■ EXERCISE REQUIREMENTS:
Each line of the records that holds "Given" should be shown in full.

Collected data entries
=-=-=-=-=
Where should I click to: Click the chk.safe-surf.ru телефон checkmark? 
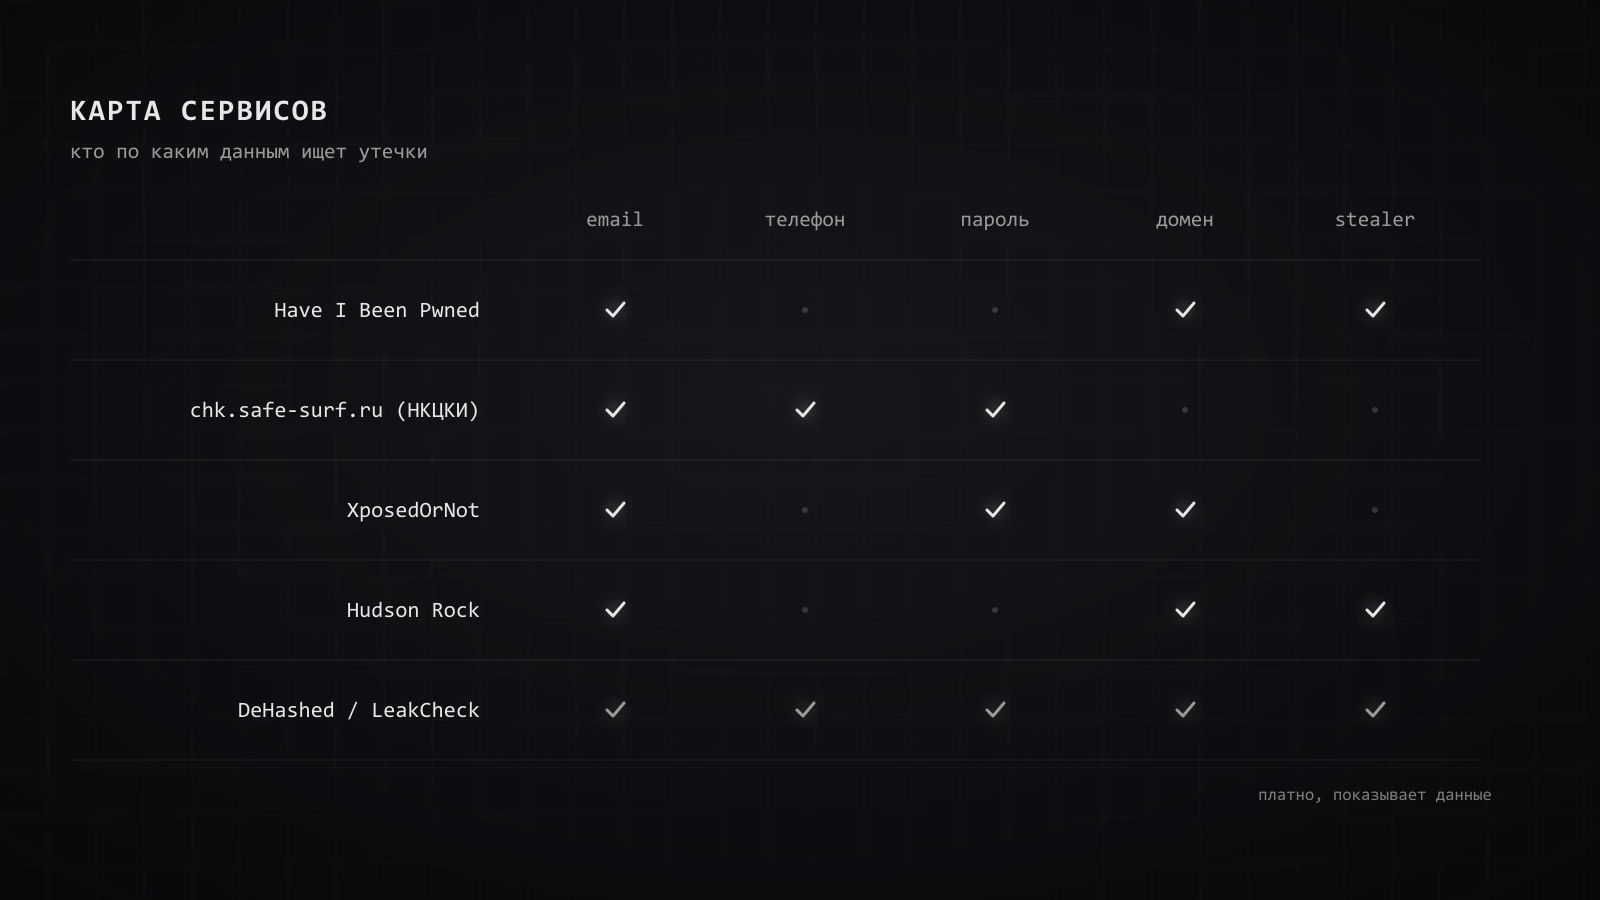805,410
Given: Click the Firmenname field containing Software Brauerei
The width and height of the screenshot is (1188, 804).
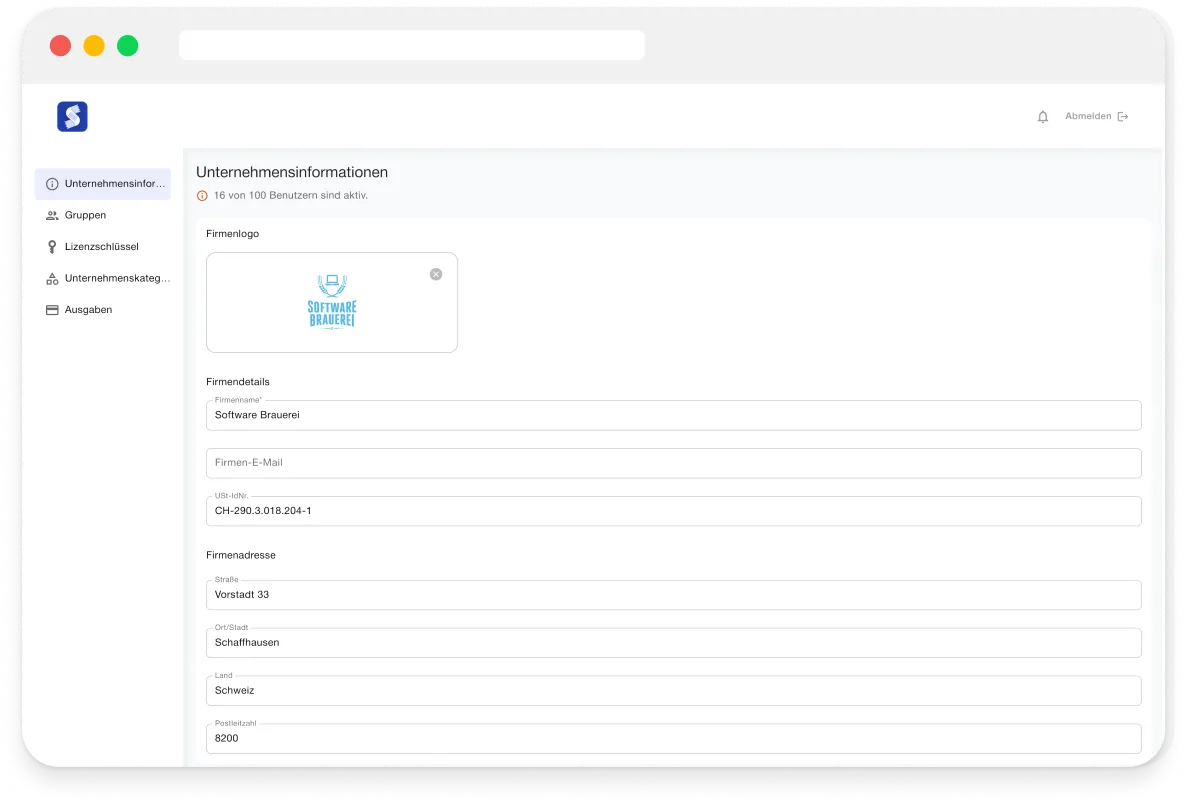Looking at the screenshot, I should [673, 415].
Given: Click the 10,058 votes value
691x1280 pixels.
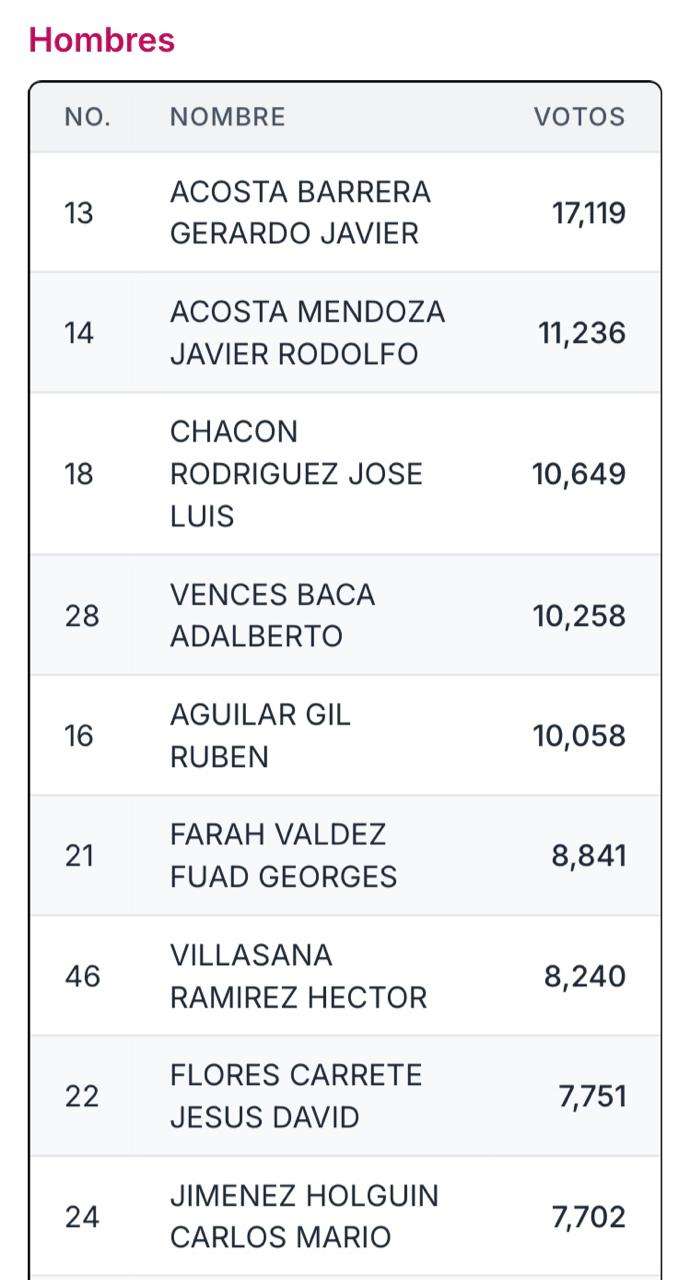Looking at the screenshot, I should pyautogui.click(x=579, y=736).
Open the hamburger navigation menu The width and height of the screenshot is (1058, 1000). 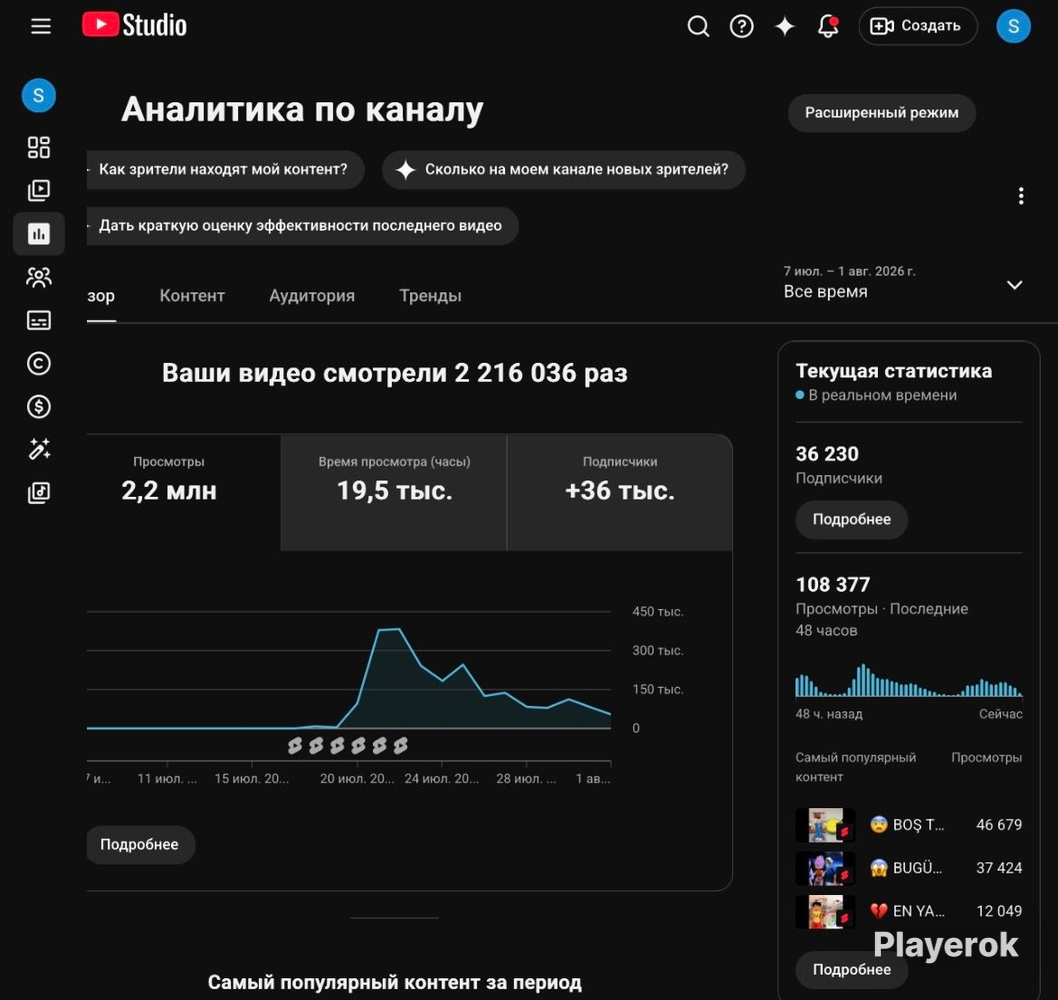tap(40, 26)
=-=-=-=-=
■ TASK RESULT:
Given: Click the Firmenname field containing Software Brauerei
Given: Click the 10,058 votes value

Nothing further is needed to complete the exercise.